→ Okuma metni
----------------

Öfke, insanı sıkıntı ve huzursuzluğa düşüren bir davranış bozukluğu. Günlük hayatta hoşuna gitmeyen bir olay ya da davranışla karşılaşan bazı insanlar hemen öfkelenirler.
Kur'anî bakış açısına göre bu davranış yanlıştır ve şeytanın kışkırtmasıdır. Allah Kur'an'da, cennetini hazırladığı takva sahibi kullarını, "Onlar, bollukta da, darlıkta da infak edenler, öfkelerini yenenler ve insanlar (daki hakların)dan bağışlama ile geçenlerdir" (Al-i İmran Suresi, 134) ifadesiyle tarif ediyor.
Zaman zaman yaratılış özelliği nedeniyle öfkeleniyor bile olsa, insanın, Kur'an'daki mümin tarifine uygun davranması, öfkesini yenmesi gerekir. Çünkü öfke, duygusallık içeren bir davranıştır ve her duygusal özellik gibi insanın akıl fonksiyonlarını perdeler; kişi öfkesi nedeniyle olaylar karşısında sağlıklı kararlar alamaz. Böyle bir durumda da insan, Allah'ın sınırlarını kolaylıkla ihlal edebilir.
Öfkelenerek aklı örtülen kişi aynı zamanda adil de olamaz, Allah'ın beğendiği üstün ahlak özelliklerinden uzaklaşır. Kur'an'da öfkenin en önemli zararlarından biri olarak adaletten sapma gösterilir. Bu yüzden müminler öfkelenmekten titizlikle sakınırlar.

----------------

→ Kayıtlı materyal

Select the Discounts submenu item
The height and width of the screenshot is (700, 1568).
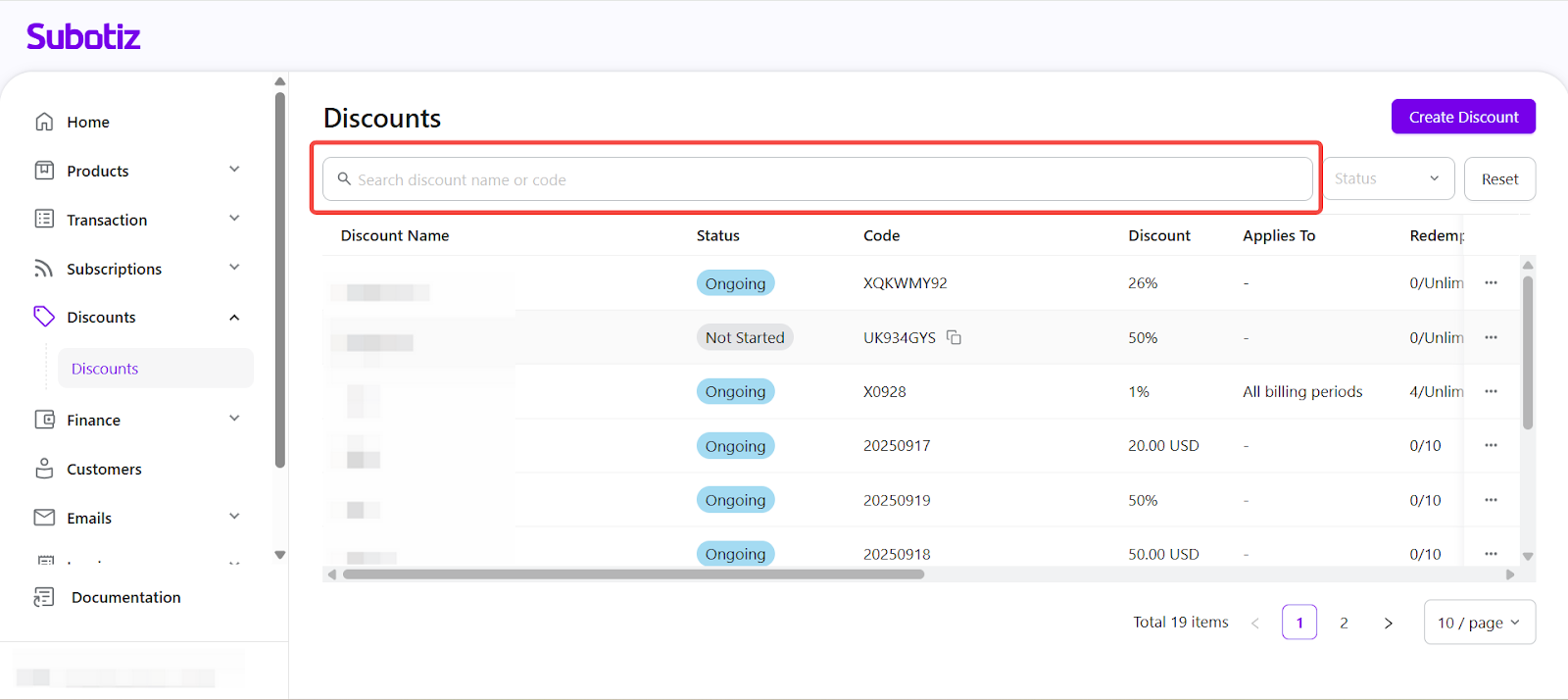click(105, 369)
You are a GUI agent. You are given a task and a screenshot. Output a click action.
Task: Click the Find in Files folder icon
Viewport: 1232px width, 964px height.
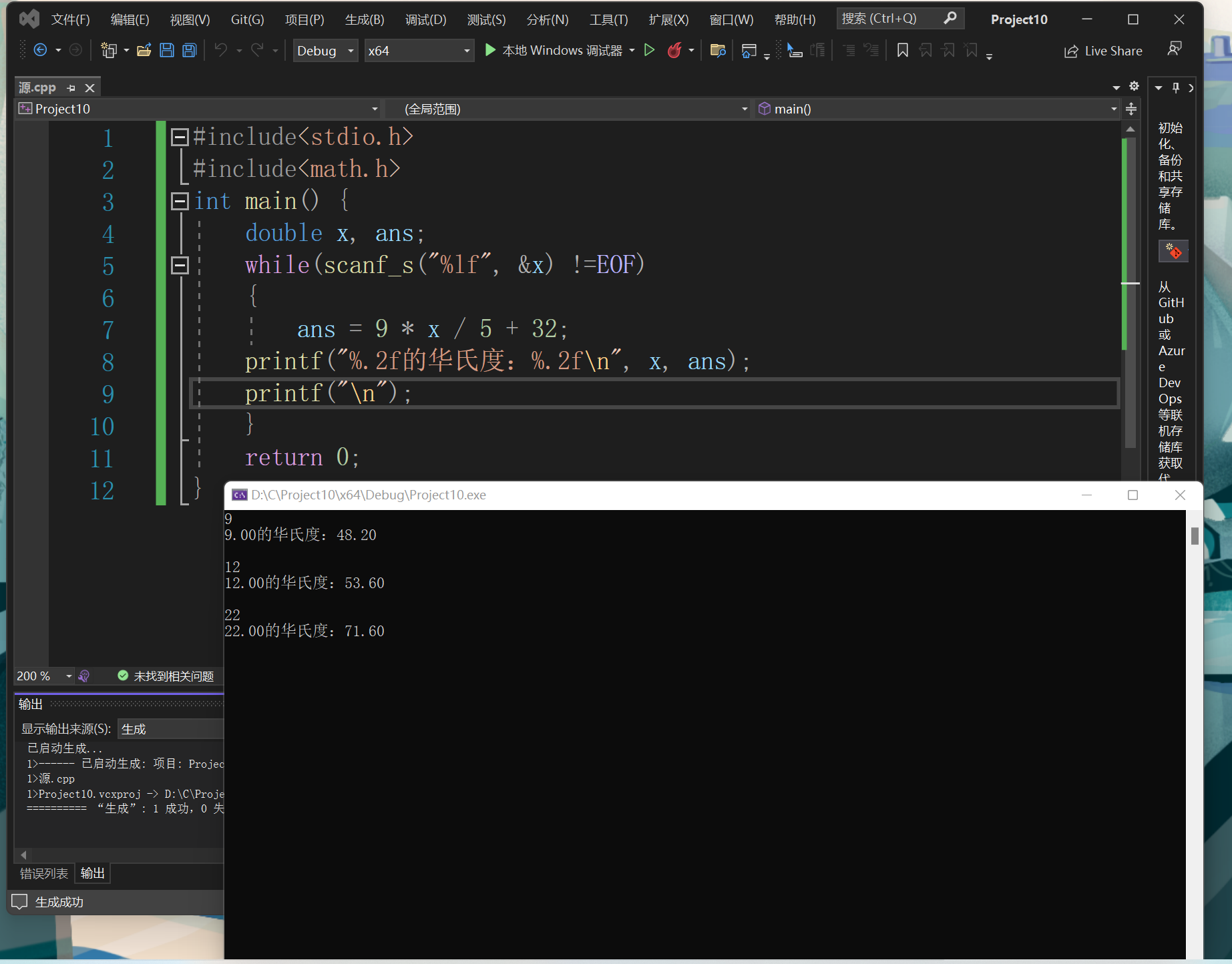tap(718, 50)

----------------

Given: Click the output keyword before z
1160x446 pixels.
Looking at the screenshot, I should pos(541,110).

----------------

→ Görev
Öfke konulu metinde "Öfke, insanı sıkıntı" ifadesinden "insanlar hemen öfkelenirler." ifadesine kadar olan bölümü hiçbir değişiklik yapmadan yazın.

→ Tam çıktı
Öfke, insanı sıkıntı ve huzursuzluğa düşüren bir davranış bozukluğu. Günlük hayatta hoşuna gitmeyen bir olay ya da davranışla karşılaşan bazı insanlar hemen öfkelenirler.